En cours de route le couple de français nous ont expliqué qu'un premier cas de coronavirus venait d'être déclaré au Cambodge, et  justement à Siem Reap. L'accès à cette ville par voie aérienne serait interdite aux touristes, mais d'après le responsable de l'hôtel dans lequel ils se rendent, il n'y aurait aucun problème par la route.

A notre arrivée à Siem Reap, le tuk tuk qui était  censé nous attendre, n'était pas là. J'ai commandé un Grab Tuk Tuk, qui est arrivée instantanément, et une minute plus tard nous étions à notre hôtel.
Notre chambre est dépourvue de fenêtre digne de ce nom, puisque la seule ouverture se trouve derrière le lit, et donne sur un mur. Comme nous devons rester une semaine ici, je suis redescendu voir le patron, pour lui demander s'il n'avait pas une chambre avec une vraie fenêtre. Il m'a alors expliqué, qu'ayant réservé sur booking, il attribuait ces chambres, car booking prenait une commission, et il était tenu de faire les chambre moins chères. Mais, par ce qu'il y a un mais, comme nous n'avions pas bénéficié du Tuk Tuk gratuit (j'ai payé 1 $ le grab tuk tuk), et que nous avions envisagé de réserver un tuk tuk à la journée pour nous rendre sur le site d'Angkor, il acceptait de nous changer de chambre.
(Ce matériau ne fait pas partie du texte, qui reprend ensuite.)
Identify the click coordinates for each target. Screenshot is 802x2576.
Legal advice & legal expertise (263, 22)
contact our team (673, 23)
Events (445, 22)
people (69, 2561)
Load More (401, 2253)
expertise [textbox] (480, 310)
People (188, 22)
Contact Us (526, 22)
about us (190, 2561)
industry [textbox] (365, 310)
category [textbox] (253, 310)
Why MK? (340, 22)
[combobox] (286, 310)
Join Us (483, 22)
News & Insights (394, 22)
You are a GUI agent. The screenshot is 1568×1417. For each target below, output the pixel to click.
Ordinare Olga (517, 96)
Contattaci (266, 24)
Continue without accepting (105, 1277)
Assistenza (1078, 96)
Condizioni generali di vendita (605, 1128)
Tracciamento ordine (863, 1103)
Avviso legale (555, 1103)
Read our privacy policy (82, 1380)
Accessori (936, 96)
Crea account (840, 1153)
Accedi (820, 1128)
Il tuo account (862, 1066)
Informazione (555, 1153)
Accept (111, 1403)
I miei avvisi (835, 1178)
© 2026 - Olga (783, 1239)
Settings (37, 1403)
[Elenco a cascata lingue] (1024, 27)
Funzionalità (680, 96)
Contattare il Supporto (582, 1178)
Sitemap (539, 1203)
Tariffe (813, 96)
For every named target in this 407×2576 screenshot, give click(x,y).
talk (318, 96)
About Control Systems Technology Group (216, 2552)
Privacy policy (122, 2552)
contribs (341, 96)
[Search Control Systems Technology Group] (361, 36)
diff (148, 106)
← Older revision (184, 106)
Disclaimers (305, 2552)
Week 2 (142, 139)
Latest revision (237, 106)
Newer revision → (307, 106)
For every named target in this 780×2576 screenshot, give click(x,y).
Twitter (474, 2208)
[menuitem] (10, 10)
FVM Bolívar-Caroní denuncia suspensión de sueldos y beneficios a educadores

Je pense que nous sommes gagnant dans cette histoire, car nous avons payé 17 $ la nuit soit 15 euros, pour une chambre qui est affichée à 35$. Rien à voir avec la première, puisque c'est une suite, donnant sur le patio et la piscine.






Ce sera la partie luxe de notre voyage.



Un petit tour du quartier...


Un éléphant


En s'approchant un peu plus


Les ruelles sont un peu désertes.


Encore quelques pas, et nous découvrons un temple














Celle que j'ai nommée "la rue de la soif", mais qui ici s'appelle "pub street" n'est pas encore animée. Les touristes vont se montrer lorsque la nuit va tomber, et que la rue va revêtir ses habits de soirée.  Illuminations à gogo, et musiques de la scène internationale, orchestrées par un DJ installé au centre de la rue, qui est entièrement piétonne. A l'instar de la rue Saint Michel à Rennes, qui détient le recors de concentration de bars au mètre linéaire, en France, Pub Street, doit certainement détenir ce record au Cambodge.






Ici, contrairement à ce que nous avons vu précédemment, tout est fait pour le touriste. Des distributeurs de billets tous les 100 mètres, des supermarchés modernes ouverts 24/24 7/7. Les rues du quartiers ne sont qu'hôtels, guesthouses, et restaurants.